Lockheed Martin [LMT] on Tuesday posted lower sales and earnings in its first quarter driven by a number of programs, but the company increased its earnings guidance for the year due to a combination of better expectations for business segment profit and higher share repurchase activity.

Net income dipped 6 percent to $878 million, $2.74 earnings per share (EPS), from $933 million ($2.87 EPS) a year ago, still topping consensus estimates by 24 cents EPS. Segment operating margins slipped 50 basis points to 12.9 percent. Free cash flow in the quarter was $839 million.

The Air Force's F-16D fighter jet. Photo: Lockheed Martin.
The Air Force’s F-16D fighter jet. The aircraft’s manufacturer, Lockheed Martin, delivered three F-16s in the first quarter versus four in the same period last year. Photo: Lockheed Martin.

The company’s Information Systems and Global Solutions (IS&GS), Missiles and Fire Control, Mission Systems and Training (MS&T) and Aeronautics segments all reported lower operating profits. IS&GS was dinged for a $70 million charge related to an international command and control program that was developed in-house but has proven difficult to integrate, Bruce Tanner, Lockheed Martin’s chief financial officer, said on the earnings call.

Tanner said the program has “great” potential in the market once it is installed and able to demonstrate its capabilities.

Sales fell 6 percent to $10.1 billion from $10.7 billion a year ago, but in line with the company’s expectations.

Lockheed Martin’s Space Systems segment was the only operating sector to post a gain in profit, which was up 13 percent on risk retirement on government satellite programs and NASA’s Orion space crew vehicle, and on higher profit booking rates.

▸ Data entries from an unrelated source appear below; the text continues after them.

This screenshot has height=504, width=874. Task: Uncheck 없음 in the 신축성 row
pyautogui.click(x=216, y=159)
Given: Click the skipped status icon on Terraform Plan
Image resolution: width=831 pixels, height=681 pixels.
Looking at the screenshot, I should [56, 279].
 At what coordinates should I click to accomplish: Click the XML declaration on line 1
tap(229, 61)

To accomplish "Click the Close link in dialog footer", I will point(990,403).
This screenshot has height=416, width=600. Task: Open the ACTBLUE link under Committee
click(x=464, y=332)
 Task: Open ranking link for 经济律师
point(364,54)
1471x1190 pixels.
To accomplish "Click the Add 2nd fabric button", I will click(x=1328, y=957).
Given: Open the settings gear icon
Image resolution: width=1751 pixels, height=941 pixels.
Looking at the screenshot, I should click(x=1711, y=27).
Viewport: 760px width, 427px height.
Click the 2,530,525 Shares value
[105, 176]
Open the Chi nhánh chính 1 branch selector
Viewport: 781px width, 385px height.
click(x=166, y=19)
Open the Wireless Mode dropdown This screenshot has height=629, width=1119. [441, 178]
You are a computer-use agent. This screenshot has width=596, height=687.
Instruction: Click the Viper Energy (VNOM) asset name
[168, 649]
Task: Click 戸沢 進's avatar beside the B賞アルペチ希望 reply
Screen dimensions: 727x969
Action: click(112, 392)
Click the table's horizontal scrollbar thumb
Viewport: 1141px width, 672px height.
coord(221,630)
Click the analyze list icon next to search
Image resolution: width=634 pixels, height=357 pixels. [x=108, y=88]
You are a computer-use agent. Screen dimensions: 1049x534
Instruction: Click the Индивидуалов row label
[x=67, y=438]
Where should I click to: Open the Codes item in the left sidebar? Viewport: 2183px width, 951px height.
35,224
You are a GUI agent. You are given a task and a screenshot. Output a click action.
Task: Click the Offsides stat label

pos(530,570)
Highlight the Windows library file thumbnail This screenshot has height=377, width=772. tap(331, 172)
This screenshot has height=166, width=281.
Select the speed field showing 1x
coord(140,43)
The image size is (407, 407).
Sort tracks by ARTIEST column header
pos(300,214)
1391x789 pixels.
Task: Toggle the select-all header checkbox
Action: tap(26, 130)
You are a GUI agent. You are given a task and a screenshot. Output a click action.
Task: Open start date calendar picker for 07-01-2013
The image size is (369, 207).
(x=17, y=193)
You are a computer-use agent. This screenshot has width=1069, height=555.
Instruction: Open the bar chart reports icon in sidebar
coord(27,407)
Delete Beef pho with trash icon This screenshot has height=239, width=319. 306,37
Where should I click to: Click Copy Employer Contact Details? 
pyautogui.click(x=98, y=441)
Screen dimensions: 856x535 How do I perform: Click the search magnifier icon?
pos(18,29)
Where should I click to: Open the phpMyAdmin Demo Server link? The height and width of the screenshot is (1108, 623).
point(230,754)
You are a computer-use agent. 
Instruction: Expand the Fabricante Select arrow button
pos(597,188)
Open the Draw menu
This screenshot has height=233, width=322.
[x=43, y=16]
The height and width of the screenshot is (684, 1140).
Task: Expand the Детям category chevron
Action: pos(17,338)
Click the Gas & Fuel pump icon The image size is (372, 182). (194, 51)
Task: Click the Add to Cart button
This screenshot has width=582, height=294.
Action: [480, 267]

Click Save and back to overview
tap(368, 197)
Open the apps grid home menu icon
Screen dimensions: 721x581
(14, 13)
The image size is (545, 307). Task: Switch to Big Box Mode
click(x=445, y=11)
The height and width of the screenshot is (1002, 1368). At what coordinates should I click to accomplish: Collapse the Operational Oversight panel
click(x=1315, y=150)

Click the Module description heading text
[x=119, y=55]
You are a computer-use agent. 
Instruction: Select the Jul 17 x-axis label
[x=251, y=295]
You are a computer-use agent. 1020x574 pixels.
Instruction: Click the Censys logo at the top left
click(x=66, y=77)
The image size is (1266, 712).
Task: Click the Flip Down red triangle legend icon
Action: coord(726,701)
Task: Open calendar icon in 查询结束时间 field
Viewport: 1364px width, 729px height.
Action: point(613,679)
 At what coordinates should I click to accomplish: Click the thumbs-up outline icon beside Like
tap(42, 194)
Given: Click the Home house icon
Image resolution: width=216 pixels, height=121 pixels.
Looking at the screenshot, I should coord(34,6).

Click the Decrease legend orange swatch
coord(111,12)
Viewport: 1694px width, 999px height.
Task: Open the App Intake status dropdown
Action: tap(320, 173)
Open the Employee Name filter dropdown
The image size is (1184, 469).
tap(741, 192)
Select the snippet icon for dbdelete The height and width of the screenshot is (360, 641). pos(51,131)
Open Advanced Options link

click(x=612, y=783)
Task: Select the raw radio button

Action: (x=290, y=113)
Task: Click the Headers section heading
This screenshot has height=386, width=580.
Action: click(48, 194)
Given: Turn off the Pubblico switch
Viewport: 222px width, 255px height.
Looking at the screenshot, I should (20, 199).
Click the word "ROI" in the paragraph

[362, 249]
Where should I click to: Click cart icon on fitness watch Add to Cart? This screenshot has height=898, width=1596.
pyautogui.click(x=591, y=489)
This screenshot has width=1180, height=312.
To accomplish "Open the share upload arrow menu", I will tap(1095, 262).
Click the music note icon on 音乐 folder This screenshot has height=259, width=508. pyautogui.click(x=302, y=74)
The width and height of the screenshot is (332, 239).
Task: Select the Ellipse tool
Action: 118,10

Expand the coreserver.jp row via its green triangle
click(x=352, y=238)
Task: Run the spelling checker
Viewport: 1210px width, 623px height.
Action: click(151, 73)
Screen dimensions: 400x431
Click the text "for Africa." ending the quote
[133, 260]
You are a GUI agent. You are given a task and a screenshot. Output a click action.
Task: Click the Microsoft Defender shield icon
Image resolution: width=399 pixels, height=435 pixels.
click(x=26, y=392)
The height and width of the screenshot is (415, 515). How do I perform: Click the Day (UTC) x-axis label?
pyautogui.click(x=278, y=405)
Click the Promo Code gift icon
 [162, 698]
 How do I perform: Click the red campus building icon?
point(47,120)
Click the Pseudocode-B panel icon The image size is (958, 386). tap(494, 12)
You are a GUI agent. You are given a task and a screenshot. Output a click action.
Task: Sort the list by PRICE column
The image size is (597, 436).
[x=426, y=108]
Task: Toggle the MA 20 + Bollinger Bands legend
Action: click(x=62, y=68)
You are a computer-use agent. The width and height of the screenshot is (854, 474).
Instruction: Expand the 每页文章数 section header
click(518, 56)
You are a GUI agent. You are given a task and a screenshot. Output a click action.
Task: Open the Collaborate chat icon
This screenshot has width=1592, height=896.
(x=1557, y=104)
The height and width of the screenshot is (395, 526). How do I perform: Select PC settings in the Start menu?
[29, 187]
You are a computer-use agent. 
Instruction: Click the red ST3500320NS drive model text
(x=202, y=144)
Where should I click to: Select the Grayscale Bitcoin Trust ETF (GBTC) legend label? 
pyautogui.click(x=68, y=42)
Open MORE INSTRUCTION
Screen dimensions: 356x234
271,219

Sales at Space Systems also increased, up 5 percent, on the Orion program and revenue from acquisitions.

The MS&T segment also posted a scant 1 percent gain in sales aided by the start of the Space Fence radar program and Aegis and other radar surveillance programs.

The higher sales at Space Systems and MS&T were more than offset by declines at the company’s other segments, due to fewer deliveries and sustainment of the C-130, C-5, F-16 and F-22 aircraft programs, fewer deliveries of tactical missile, PAC-3 missile, and fire control systems, lower funding for command and control systems, and increased competition on the basis of price for contracts that the (IS&GS) segment competes for.

Lockheed Martin officials said that the performance across most of its segments was better than expected, part of the reason the company raised the earnings forecast for 2015 even though sales are still expected to be in the $43.5 billion to $45 billion range. The per share earnings outlook is up a nickel on the low and high end of the guidance range to between $10.85 and $11.15. The other reason for the uptick in the earnings forecast is a lower share count, due to ongoing share repurchases.

Total backlog in the quarter stood at $76.9 billion, down 4 percent from $80.5 billion at the end of 2014. Tanner said the company believes it is on track to get its backlog back to the $80 billion-plus level.